Identity, invocation metadata, and error mapping stay with the middlewares and exception handlers above — generated routes only validate the input DTO and run the operation through the normal pipeline.
Document auth in OpenAPI¶
SecurityContextMiddleware extracts identity; it doesn't tell the schema. By
default the generated OpenAPI (and the Scalar/Swagger UI) shows every endpoint as
open — no Authorize button. apply_openapi_security closes that gap from the
same AuthnRequirement you handed the middleware, so the scheme is declared
once:
from forze.application.contracts.authn import AuthnSpec
from forze_fastapi.security import (
AuthnRequirement,
HeaderTokenAuthn,
apply_openapi_security,
)
# Your authn aggregate's spec — the same one your routes and the engine resolve.
API = AuthnSpec(name="api", enabled_methods=frozenset({"token"}))
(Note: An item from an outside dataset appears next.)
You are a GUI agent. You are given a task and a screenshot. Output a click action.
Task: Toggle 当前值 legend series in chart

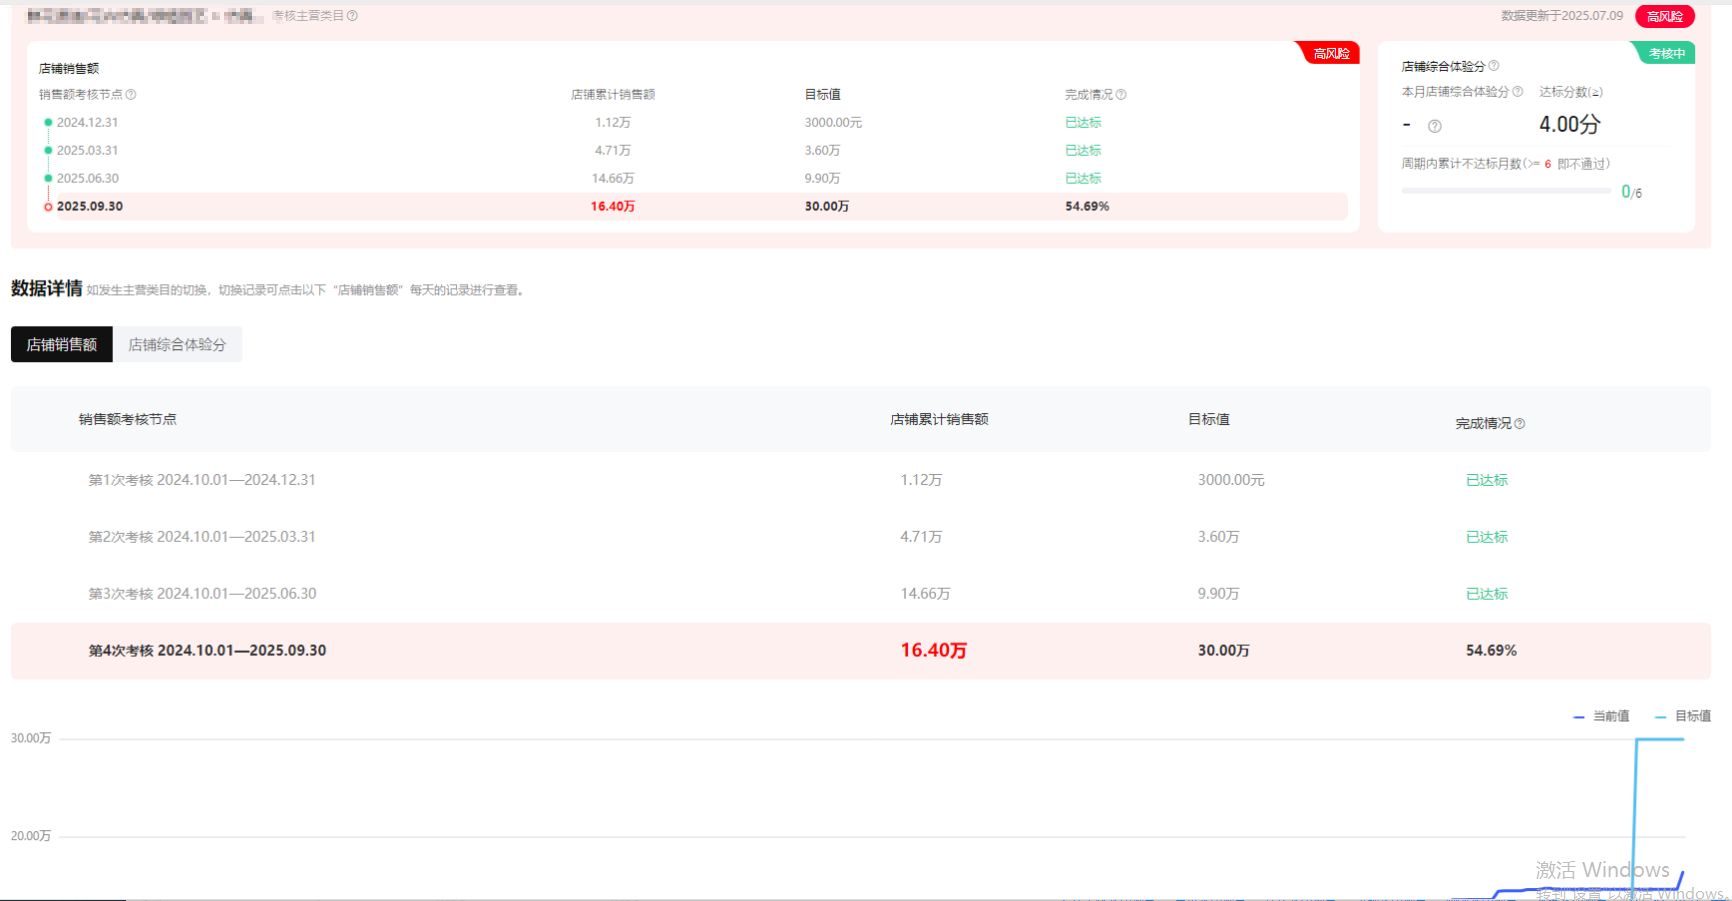point(1602,716)
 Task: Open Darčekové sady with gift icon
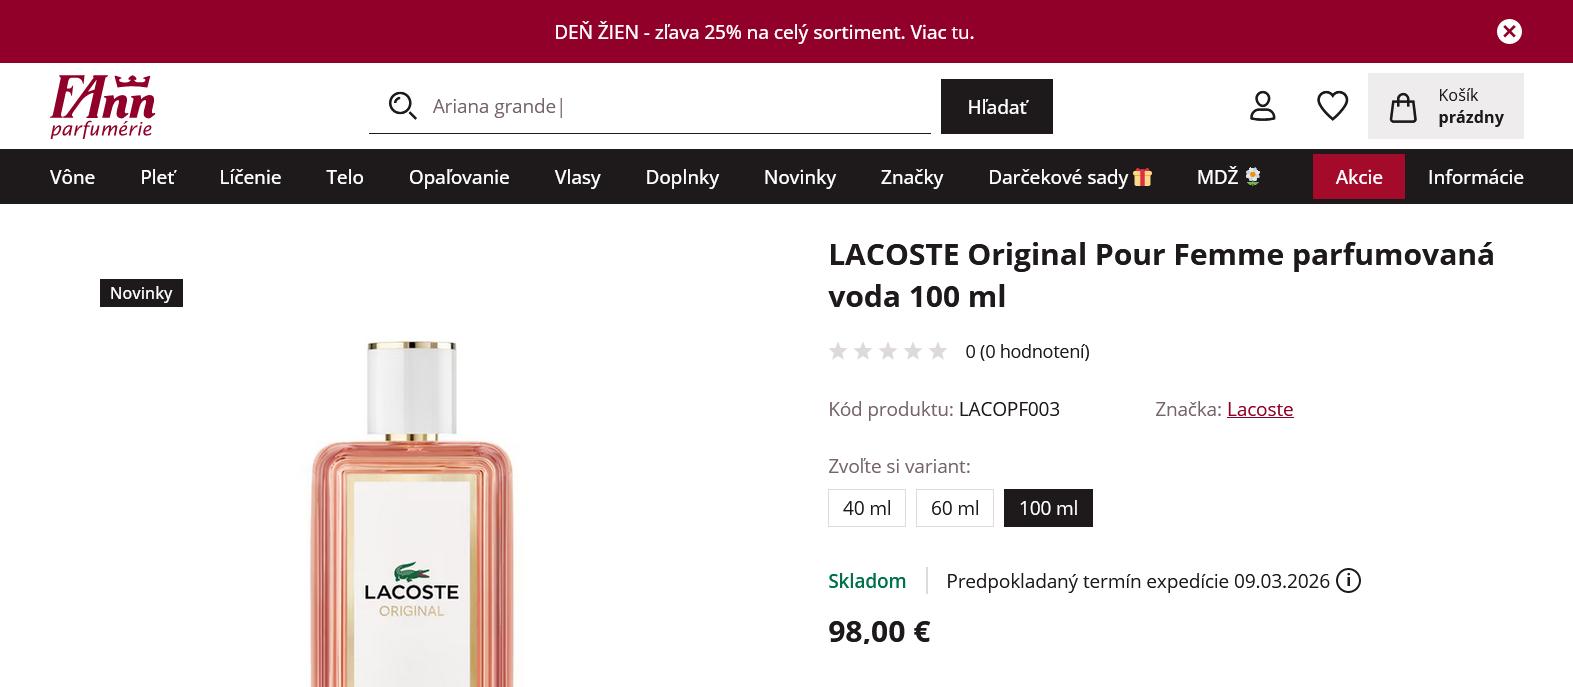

requirement = AuthnRequirement(
ingress=(HeaderTokenAuthn(authn_spec=API, header_name="Authorization"),),
)
app.add_middleware(SecurityContextMiddleware, ctx_dep=runtime.get_context, authn=requirement, ...)
# After every router is attached:
apply_openapi_security(app, requirement)
It registers one securityScheme per ingress (bearer for a token on
Authorization; apiKey in header or cookie otherwise) and attaches a security
requirement — the ingress methods as alternatives — to exactly the operations the
catalog flagged as needing a bound principal. That flag (requires_authn) is
derived at freeze from the plan's AuthnRequired or authz hooks, so protected
routes advertise the scheme while token-minting routes (/login, /refresh) stay
open. Use exclude={"orders.deactivate", ...} to leave a flagged operation open.
This documents auth; it doesn't enforce it — enforcement stays in the engine
(the AuthnRequired/authz hooks) and identity extraction in the middleware.